• _Instructions to follow_
All of the data is to be printed exactly, though the images must be left off.

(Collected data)

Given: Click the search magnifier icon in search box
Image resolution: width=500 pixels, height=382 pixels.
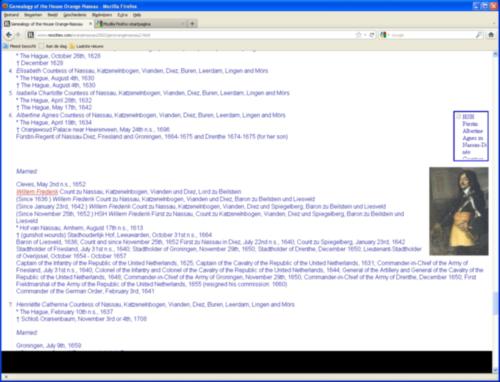Looking at the screenshot, I should coord(479,35).
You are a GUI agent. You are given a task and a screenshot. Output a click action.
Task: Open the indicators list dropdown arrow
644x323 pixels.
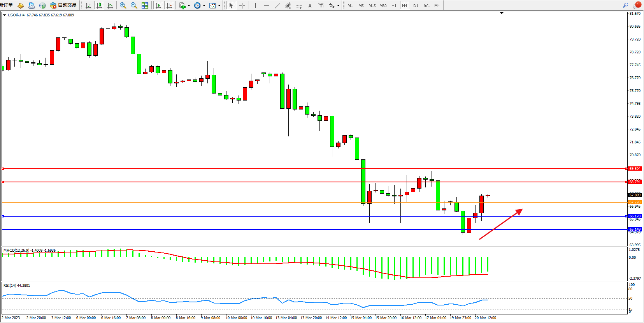189,6
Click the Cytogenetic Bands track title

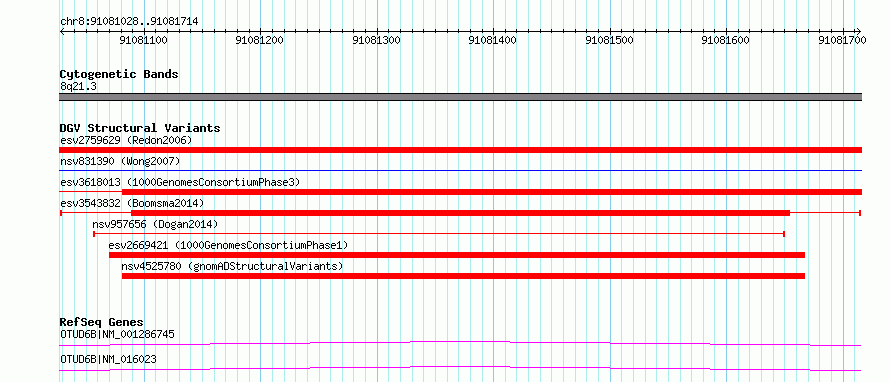click(119, 74)
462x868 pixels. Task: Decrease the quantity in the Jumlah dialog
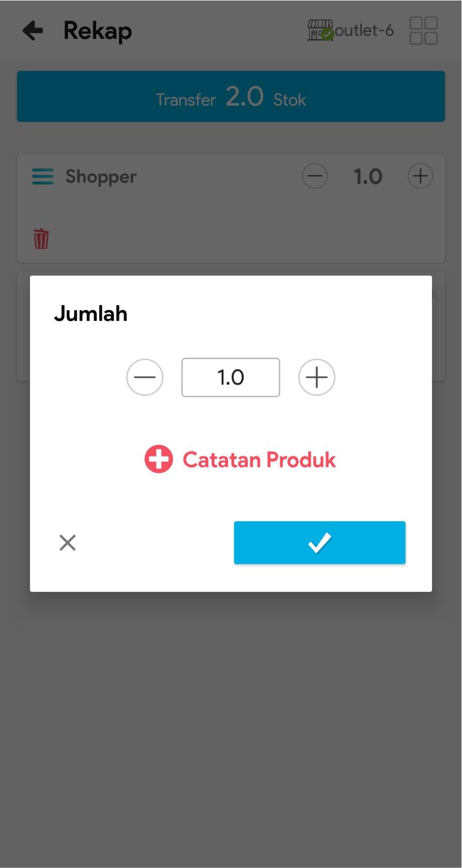click(145, 377)
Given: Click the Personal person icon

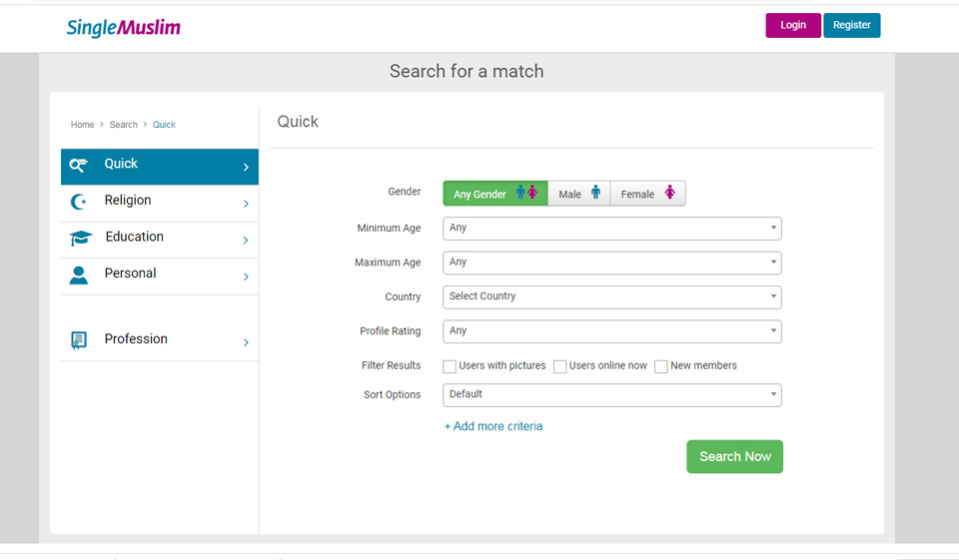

• _Exercise result_
Given: Click the search magnifier icon in search box
Image resolution: width=500 pixels, height=382 pixels.
Looking at the screenshot, I should coord(479,35).
You are a GUI agent. You are given a task and a screenshot. Output a click action.
Task: Open the indicators list dropdown arrow
644x323 pixels.
189,6
Click the Cytogenetic Bands track title

click(119, 74)
462x868 pixels. Task: Decrease the quantity in the Jumlah dialog
click(145, 377)
Given: Click the Personal person icon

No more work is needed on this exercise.